IM NAMEN DER REPUBLIK

Das Bundesfinanzgericht hat durch den Richter ***R*** in der Beschwerdesache ***Bf1*** und ***Bf2***, beide ***Bf-Adr***, vertreten durch Rechtsanwalt Dr. Georg Haunschmidt, Stadiongasse 6-8, 1010 Wien, über die Beschwerde vom gegen den Bescheid des Finanzamtes Österreich vom betreffend Nachsicht gemäß § 236 BAO, Steuernummer ***BF1StNr1*** zu Recht erkannt:

I. Die Beschwerde wird gemäß § 279 BAO als unbegründet abgewiesen.

  • Aus Anlass der Beschwerde wird der Spruch des angefochtenen Bescheides geändert, der nunmehr wie folgt lautet:

  • "Das Nachsichtsansuchen vom wird als unzulässig eingebracht zurückgewiesen."

II. Gegen dieses Erkenntnis ist eine ordentliche Revision an den Verwaltungsgerichtshof nach Art. 133 Abs. 4 Bundes-Verfassungsgesetz (B-VG) nicht zulässig.

Entscheidungsgründe

I. Verfahrensgang

Mit Eingabe vom brachten die nunmehrigen Beschwerdeführer ***Bf1*** und ***Bf2*** ein Nachsichtsansuchen betreffend Abgabenschulden in Höhe von insgesamt € 45.557,69 ein.

Diese Schuld betreffe ***V***, der am ***Datum1*** verstorben sei. Erben seien seine Töchter ***Bf2 und A*** gewesen, die eine bedingte Erbserklärung abgegeben hätten. ***Bf1*** wäre als Lebensgefährtin des Verstorben nicht erbberechtigt gewesen. Die Einantwortung sei am erfolgt, laut berichtigtem Inventarprotokoll hätten die Aktiven € 1,248.889,61 und die Passiven € 1.076.470,02 betragen, was einen Überschuss von € 172.419,59 bedeuten würde. Unberücksichtigt geblieben seien weitere Passiven in der Höhe von insgesamt € 317.900,11 (Anm. BFG: Diese Liste wird mangels Entscheidungsrelevanz nicht wiedergegeben).

Da die Verlassenschaft überschuldet sei, könne der Betrag an Abgabenschulden in Höhe von € 45.577,69 nicht vom Finanzamt gefordert werden.

Nach Abzug dieser Verbindlichkeiten wäre die Verlassenschaft mit € 145.480,52 überschuldet. Weiters seien Rückzahlungen an den ehemaligen Steuerberater des Verstorbenen in Höhe von € 56.999,76 zu Unrecht erfolgt, da die Vollmacht mit dem Ableben ***V*** erloschen sei.

Am ***Datum5*** ***A*** verstorben. Erben seien ihre Mutter ***Bf1*** und ihre Schwester ***Bf2*** gewesen.

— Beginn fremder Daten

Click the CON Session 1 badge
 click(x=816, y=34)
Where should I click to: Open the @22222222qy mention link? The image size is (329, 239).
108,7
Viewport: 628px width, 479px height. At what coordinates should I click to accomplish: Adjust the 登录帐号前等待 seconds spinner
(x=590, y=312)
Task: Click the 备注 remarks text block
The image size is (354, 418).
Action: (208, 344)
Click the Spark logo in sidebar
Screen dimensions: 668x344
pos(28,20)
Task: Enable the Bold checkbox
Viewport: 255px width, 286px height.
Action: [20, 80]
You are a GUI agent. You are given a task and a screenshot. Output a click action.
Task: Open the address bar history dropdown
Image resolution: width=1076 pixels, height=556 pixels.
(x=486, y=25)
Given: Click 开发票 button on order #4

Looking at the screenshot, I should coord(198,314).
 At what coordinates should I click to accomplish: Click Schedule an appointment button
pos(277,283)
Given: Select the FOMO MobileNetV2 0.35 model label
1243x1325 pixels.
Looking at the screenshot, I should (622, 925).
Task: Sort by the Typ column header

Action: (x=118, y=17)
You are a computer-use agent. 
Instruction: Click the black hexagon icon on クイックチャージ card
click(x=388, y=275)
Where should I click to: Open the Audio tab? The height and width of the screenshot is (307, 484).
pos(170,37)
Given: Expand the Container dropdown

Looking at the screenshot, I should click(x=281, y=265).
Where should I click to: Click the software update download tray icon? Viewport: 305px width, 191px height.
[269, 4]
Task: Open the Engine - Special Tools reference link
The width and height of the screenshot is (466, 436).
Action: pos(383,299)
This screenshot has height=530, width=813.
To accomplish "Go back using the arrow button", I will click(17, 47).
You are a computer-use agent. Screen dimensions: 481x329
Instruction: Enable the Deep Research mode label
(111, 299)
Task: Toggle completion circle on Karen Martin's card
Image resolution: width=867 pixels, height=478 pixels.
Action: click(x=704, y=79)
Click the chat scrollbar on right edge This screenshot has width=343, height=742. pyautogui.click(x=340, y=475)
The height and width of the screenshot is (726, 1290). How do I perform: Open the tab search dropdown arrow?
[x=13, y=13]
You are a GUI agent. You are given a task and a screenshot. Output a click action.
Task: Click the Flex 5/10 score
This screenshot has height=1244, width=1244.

Die Einhebung der Abgabenschuld sei aus persönlichen Gründen unbillig.

Die in dieser Sache geforderte Abgabenschuld habe beim verstorbenen Lebensgefährten bzw. Vater der Antragstellerinnen, welcher ein überdurchschnittliches Einkommen erzielt habe, bestanden. Die von der Behörde vorgeschriebene Abgabenschuld sei aufgrund der Tode der zwei nächsten Angehörigen auf die Antragstellerinnen gefallen.

Der von der Behörde geforderte Betrag in Höhe von EUR 45.557,69 übersteige die finanziellen Möglichkeiten der Antragstellerinnen enorm und würde sie somit in eine existenzgefährdende, wirtschaftliche Notlage bringen.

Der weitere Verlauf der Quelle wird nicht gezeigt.